The United States would like the U.N. Security Council to vote during May to further sanction North Korea over its renewed ballistic missile launches, the U.S. Ambassador to the United Nations, Linda Thomas-Greenfield, said Tuesday.
The United States circulated an initial draft resolution to the 15-member council last month that proposed banning tobacco and halving oil exports to North Korea and blacklisting the Lazarus hacking group.
However, Russia and China have already signaled opposition to boosting sanctions in response to Pyongyang's March launch of an intercontinental ballistic missile — its first since 2017. A Security Council resolution needs nine "yes" votes to pass, without a veto by Russia, China, France, Britain or the United States.
"It is our plan to move forward with that resolution during this month," Thomas-Greenfield told reporters when asked if she would put it to a vote. The United States is president of the Security Council for May.
"We're very concerned about the situation," Thomas-Greenfield said. "It is our hope that we can keep the council unified in condemning those actions by the DPRK (North Korea)."

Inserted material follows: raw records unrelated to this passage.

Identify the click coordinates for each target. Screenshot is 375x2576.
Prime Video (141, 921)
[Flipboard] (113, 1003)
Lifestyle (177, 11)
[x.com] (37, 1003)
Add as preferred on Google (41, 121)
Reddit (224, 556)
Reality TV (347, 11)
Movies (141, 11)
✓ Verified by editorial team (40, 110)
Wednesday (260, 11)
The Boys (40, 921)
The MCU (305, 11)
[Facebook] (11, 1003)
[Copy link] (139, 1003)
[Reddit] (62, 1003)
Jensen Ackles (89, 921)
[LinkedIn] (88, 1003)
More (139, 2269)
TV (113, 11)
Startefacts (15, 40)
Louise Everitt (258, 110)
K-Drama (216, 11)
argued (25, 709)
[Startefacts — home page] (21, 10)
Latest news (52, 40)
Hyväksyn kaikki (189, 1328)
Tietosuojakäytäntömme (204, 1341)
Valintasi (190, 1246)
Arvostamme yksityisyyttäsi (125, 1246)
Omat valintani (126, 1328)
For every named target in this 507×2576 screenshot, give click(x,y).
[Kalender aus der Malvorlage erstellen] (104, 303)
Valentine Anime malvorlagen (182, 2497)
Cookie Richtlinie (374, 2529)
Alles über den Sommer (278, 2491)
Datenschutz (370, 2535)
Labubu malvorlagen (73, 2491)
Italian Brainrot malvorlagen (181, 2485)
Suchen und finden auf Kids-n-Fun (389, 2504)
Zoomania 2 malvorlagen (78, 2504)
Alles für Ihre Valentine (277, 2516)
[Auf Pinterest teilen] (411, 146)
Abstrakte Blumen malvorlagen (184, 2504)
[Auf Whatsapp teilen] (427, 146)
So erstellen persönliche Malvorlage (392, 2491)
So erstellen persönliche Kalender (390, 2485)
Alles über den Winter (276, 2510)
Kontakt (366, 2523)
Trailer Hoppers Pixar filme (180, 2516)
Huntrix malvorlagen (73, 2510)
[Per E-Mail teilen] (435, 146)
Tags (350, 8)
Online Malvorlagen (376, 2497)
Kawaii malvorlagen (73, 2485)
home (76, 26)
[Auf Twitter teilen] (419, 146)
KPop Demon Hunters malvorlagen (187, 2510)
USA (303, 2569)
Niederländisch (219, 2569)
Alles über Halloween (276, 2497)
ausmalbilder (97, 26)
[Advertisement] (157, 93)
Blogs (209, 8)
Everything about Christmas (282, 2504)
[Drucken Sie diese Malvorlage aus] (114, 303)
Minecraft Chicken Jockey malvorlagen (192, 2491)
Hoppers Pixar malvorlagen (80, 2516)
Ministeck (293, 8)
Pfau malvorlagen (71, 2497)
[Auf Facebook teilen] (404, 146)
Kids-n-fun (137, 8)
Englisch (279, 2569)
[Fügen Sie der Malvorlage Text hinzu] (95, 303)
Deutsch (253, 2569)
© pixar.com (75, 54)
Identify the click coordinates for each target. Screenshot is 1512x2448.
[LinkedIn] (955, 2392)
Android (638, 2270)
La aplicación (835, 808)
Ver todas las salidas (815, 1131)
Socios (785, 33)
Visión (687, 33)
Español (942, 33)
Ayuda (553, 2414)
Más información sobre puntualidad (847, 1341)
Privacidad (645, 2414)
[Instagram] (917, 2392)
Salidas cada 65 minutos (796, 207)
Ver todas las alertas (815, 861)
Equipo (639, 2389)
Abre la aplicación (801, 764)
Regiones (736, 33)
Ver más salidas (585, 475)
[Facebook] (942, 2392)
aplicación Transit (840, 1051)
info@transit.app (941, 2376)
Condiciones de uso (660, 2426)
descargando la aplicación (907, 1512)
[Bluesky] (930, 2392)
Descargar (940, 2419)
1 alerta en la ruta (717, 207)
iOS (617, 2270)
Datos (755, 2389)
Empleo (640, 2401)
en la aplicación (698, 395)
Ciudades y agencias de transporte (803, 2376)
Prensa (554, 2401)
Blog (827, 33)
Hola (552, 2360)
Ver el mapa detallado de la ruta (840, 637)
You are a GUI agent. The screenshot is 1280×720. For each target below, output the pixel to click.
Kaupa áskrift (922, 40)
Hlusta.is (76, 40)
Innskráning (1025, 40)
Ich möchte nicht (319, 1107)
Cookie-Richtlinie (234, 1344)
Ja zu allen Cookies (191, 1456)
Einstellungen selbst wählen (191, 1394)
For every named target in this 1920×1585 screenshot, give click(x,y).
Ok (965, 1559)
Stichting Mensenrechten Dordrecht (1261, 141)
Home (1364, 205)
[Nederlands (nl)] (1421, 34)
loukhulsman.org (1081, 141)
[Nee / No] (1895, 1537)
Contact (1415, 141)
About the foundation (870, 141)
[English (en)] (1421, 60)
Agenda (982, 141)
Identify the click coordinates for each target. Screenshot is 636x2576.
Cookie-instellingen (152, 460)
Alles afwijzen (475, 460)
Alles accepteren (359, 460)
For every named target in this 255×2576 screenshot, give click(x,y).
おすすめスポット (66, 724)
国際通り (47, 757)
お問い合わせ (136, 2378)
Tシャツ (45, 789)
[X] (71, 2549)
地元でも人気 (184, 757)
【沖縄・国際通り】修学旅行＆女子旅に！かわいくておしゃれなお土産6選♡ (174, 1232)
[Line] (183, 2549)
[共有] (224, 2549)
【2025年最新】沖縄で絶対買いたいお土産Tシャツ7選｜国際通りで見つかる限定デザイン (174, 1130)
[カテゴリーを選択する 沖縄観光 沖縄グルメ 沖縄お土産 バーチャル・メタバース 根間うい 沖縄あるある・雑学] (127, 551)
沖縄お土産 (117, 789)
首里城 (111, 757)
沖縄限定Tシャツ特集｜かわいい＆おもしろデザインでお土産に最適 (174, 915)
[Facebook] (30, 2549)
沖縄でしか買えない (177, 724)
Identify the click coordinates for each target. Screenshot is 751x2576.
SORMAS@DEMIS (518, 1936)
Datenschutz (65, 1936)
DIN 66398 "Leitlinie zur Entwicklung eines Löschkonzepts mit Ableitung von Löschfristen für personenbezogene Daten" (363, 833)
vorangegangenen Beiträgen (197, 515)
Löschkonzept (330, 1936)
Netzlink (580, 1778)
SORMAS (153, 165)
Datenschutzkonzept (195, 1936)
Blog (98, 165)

North Korea has been subjected to U.N. sanctions since 2006, which the U.N. Security Council has steadily stepped up over the years in a bid to cut off funding for Pyongyang's nuclear weapons and ballistic missile programs.
But the hermit Asian state has successfully worked to evade some U.N. sanctions, according to independent U.N. sanctions monitors, who reported in February that North Korean cyberattacks on cryptocurrency exchanges were earning Pyongyang hundreds of millions of dollars.